Galli: Regioni in ordine sparso su test sierologici, pessima prova
Galli: Regioni in ordine sparso su test sierologici, pessima prova

























Mentre il Governo ha conferito ieri sera l´incarico di avviare la procedura pubblica per i test sierologici al commissario Domenico Arcuri, nei giorni scorsi diverse Regioni hanno reso noto il loro impegno su questo fronte, dal Veneto che ha già varato una prima ´sperimentazione´ alla Lombardia che ha parlato del progetto di partire il 21 aprile con lo screening, viaggiando a regime al ritmo di 20 mila test al giorno, con prelievo ematico.

"Siamo un Paese con una situazione di 20 decisori diversi sulla sanità", commenta all´AdnKronos Salute l´infettivologo Massimo Galli, primario dell´ospedale Sacco di Milano e docente di Malattie infettive all´università Statale del capoluogo lombardo. "Prendiamoci le ´delizie´ di questo: anche nell´emergenza le Regioni viaggiano in ordine sparso. Il mio pensiero di cittadino e di medico pubblico è che determinate situazioni debbano essere governate a livello centrale, perché altrimenti si creano disparità e disuguaglianze".

"Considerando anche il problema serio dei tagli alla sanità, le Regioni hanno dato una pessima prova di gestione. Tutto sommato - conclude - forse l´epidemia ci insegnerà a riprendere in mano diverse cose. Perché è evidente che il sistema non può funzionare così".

Il valore dell´operazione varata a livello governativo per dare il via alla ricerca e all´acquisizione di test sierologici per lo screening relativo al nuovo coronavirus "dipende da che tipo di test sierologico hanno in mente. Si tratta di un´operazione decisamente importante se è un primo passo per prepararsi alla cosiddetta ´Fase 2´. Ma la ´domanda da un milione di dollari´ è se si sta pensando a un test sierologico da eseguire sul sangue venoso o ai test rapidi", evidenzia Galli. "La mia posizione personale è che, se non si sta pensando anche ai test rapidi, quello che si sta mettendo in cantiere non sarà mai sufficiente per i propositi" post emergenza di cui si parla in questi giorni.

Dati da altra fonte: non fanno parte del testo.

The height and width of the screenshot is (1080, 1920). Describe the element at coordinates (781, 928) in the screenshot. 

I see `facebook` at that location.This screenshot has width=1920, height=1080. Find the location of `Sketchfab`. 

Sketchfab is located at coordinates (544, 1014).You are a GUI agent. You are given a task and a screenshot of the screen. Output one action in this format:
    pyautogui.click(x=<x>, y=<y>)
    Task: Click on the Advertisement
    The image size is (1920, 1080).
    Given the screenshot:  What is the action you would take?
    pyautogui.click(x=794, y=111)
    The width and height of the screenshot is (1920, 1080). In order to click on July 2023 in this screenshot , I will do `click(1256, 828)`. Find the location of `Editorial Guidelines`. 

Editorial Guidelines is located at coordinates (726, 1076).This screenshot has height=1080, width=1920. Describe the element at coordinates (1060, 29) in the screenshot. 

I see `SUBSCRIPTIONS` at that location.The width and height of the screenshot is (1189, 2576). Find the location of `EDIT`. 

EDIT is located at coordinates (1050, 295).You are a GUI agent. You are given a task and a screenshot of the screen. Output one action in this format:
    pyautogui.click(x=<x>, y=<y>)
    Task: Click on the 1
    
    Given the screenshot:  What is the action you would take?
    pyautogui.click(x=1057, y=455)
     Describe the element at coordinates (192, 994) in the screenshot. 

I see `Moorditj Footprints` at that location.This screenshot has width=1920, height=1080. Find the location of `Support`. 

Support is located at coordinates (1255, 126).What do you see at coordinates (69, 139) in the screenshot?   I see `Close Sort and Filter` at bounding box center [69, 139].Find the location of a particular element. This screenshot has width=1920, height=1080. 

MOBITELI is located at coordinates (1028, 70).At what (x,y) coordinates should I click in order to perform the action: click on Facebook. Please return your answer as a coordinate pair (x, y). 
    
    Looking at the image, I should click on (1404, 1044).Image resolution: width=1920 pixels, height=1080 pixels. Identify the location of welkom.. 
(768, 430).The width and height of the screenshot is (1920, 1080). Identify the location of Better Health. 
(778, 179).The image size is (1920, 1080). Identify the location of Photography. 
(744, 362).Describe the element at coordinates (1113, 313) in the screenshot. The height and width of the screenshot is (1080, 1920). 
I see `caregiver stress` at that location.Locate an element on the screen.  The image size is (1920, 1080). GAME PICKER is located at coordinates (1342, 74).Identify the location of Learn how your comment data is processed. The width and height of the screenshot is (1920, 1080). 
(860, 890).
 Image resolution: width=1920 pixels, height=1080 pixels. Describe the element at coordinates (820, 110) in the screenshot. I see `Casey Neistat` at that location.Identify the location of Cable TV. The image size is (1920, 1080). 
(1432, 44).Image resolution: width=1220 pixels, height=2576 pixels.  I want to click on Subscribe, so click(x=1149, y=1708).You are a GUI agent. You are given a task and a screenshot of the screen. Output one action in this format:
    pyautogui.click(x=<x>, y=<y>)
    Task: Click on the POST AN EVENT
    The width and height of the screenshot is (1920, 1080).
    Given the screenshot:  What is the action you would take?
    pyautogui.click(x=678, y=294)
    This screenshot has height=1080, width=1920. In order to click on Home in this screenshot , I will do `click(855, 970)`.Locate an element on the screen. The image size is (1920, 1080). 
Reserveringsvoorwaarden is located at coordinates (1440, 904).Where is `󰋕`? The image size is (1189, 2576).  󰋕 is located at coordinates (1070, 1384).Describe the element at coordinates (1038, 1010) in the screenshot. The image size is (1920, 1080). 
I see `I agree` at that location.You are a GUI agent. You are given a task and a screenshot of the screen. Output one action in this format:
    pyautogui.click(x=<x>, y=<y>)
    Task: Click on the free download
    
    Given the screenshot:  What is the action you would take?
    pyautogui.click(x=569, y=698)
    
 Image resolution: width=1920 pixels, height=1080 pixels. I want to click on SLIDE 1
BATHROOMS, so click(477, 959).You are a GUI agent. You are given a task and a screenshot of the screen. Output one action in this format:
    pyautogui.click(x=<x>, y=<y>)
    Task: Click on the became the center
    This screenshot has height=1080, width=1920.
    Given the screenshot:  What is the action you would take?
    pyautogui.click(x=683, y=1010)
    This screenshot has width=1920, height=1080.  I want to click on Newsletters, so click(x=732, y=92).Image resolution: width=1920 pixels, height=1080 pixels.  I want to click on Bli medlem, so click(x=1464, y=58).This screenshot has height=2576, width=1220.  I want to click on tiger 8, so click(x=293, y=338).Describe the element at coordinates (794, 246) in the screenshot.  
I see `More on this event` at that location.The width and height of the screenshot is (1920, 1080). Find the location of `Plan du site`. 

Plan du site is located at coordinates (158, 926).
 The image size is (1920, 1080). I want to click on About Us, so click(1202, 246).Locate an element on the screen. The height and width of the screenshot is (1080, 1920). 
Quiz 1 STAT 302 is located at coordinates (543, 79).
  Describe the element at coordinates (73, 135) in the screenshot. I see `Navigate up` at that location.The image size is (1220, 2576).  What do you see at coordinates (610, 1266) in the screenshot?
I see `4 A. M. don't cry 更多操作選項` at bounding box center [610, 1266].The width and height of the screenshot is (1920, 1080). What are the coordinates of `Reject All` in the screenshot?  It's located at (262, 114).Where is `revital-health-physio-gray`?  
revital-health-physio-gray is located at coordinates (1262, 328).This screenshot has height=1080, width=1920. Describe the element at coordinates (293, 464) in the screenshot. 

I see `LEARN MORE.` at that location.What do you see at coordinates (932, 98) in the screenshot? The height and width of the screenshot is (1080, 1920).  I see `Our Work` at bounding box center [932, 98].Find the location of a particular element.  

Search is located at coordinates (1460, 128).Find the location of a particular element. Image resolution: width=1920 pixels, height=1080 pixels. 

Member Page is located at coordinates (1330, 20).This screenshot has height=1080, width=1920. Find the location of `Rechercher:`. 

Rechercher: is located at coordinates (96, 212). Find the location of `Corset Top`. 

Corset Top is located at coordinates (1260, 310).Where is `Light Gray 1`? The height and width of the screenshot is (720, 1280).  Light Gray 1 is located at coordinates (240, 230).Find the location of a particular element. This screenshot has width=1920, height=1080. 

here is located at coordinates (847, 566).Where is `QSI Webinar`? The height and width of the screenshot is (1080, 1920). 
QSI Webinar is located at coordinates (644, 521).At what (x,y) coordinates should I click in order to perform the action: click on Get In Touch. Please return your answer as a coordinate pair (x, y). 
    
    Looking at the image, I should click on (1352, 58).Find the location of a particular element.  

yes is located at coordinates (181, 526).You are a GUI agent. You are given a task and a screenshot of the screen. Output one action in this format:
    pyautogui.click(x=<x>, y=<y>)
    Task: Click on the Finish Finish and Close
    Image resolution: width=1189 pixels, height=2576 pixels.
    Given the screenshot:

"Possono esserci due finalità: una di studio epidemiologico e per questa si può fare il test su prelievo di sangue - ragiona l´esperto - Ma se questo screening è finalizzato ad accompagnare la ripresa tentando di identificare il più possibile chi ha avuto contatto con il virus e chi potrebbe ancora avere l´infezione dubito che svariati milioni di persone possano fare un test basato su un prelievo e poi attendere per ore, o giorni, i risultati. Considerando che si profila come una procedura di massa sarebbe molto difficile portarla avanti in questo modo".

"Sappiamo bene - osserva Galli - che non ci sono forze sufficienti per fare tutti i necessari tamponi agli italiani che dovessero ritornare a lavorare nei tempi e modi stabiliti", quando scadranno le misure di contenimento dell´epidemia. "E sappiamo anche bene che una persona potrebbe essere negativa oggi al tampone e positiva tra 3 giorni. Un test sierologico potrebbe dare l´informazione completa necessaria ma c´è l´aspetto organizzativo di fare un prelievo a tutti e dare una risposta in tempi utili, facendo poi comunque il tampone sui positivi".

"Allora - suggerisce l´infettivologo, come già in passato aveva fatto - tanto vale che in modo più ampio si faccia il test rapido, pur avendo questo dei limiti, per poi avere conferma col tampone sui soli positivi. Questa è la mia visione del problema. E´ una visione perfettibile, ma con tutta franchezza temo che un approccio alternativo finirebbe per concludersi con la strategia minima di mettere mascherina e guanti a tutti e spedirli a lavoro dicendo di stare distanziati l´uno con l´altro".